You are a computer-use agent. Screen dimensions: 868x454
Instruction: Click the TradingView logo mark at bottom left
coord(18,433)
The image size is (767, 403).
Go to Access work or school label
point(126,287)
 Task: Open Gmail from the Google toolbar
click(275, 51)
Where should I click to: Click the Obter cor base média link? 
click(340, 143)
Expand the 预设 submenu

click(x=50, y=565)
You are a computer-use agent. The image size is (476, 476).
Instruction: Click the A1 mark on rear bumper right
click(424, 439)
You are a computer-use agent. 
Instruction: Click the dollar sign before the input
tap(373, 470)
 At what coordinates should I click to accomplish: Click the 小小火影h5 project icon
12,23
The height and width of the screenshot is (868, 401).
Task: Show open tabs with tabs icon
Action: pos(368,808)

________________

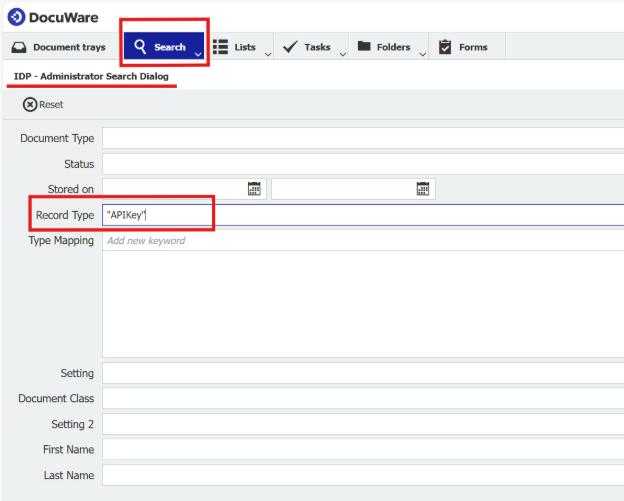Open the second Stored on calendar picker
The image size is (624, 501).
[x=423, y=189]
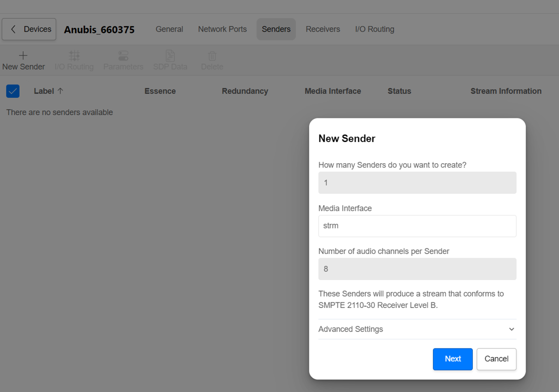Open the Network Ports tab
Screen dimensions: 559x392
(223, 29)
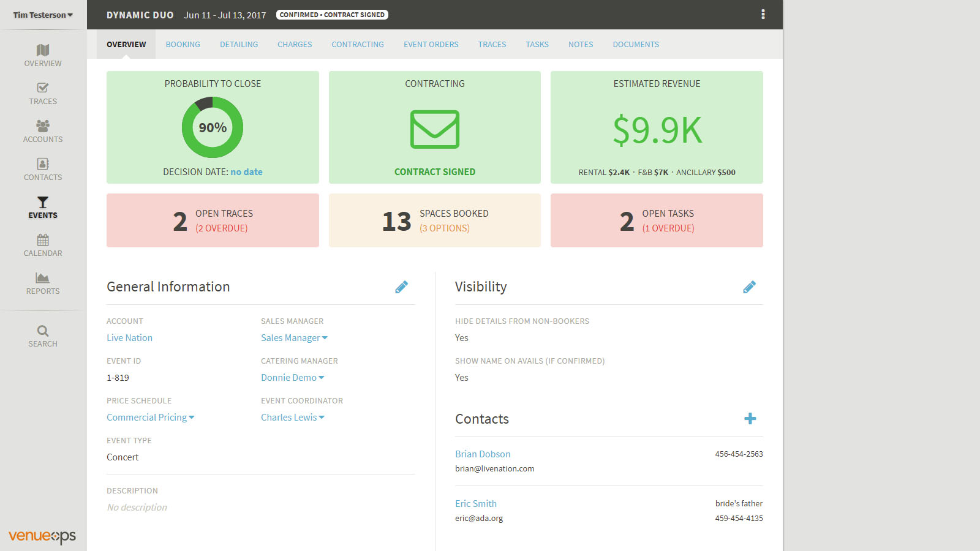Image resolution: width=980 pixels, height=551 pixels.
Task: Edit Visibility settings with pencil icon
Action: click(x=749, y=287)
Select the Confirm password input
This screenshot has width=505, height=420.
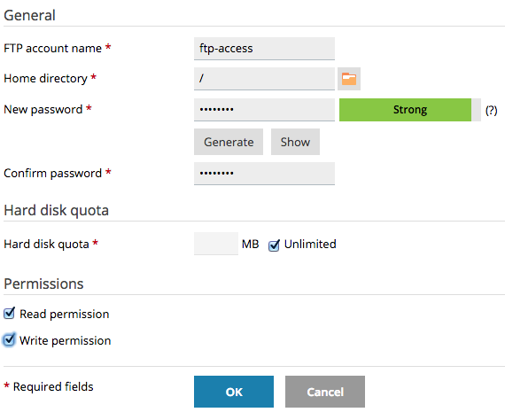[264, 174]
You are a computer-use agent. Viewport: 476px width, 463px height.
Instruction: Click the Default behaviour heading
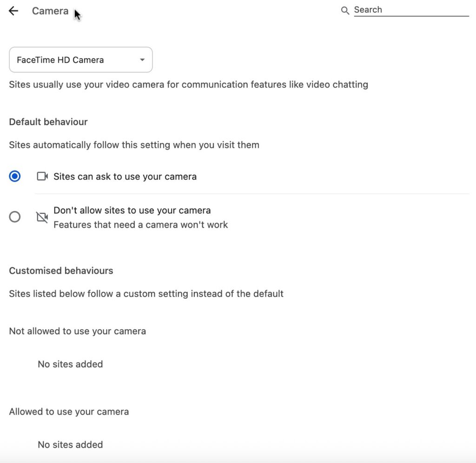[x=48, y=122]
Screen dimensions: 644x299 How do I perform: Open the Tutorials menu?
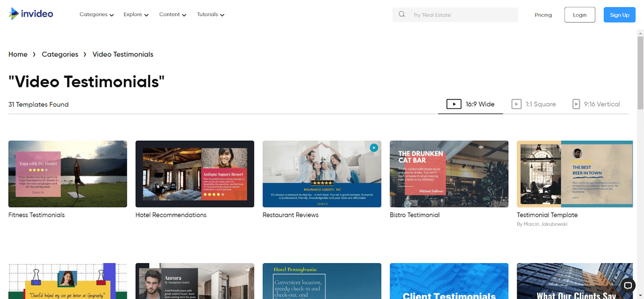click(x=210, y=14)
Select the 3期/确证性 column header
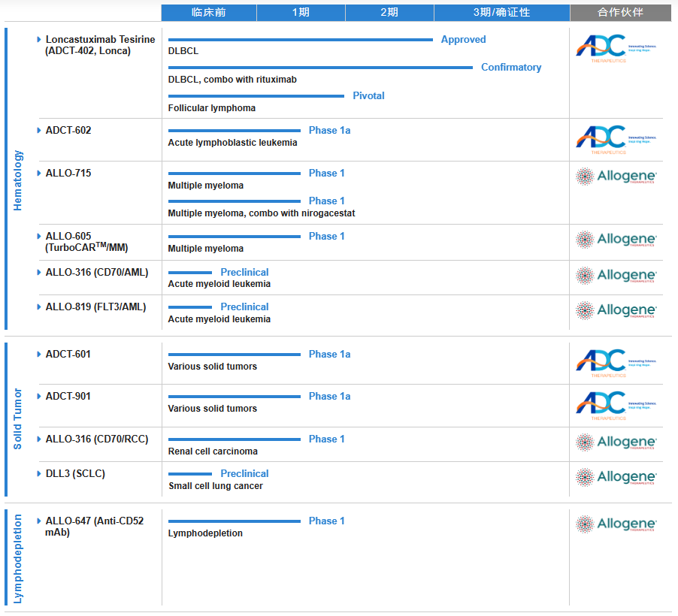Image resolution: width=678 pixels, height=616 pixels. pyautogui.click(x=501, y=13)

________________

* [What the exercise asks] Scan the data above; copy every line where "computer" appears.

* [Output]
You are a computer-use agent. Screen dimensions: 868x454
You are a computer-use agent. The image size is (476, 476).
You are a computer-use agent. 
You are a computer-use agent. Viewport: 476px width, 463px height.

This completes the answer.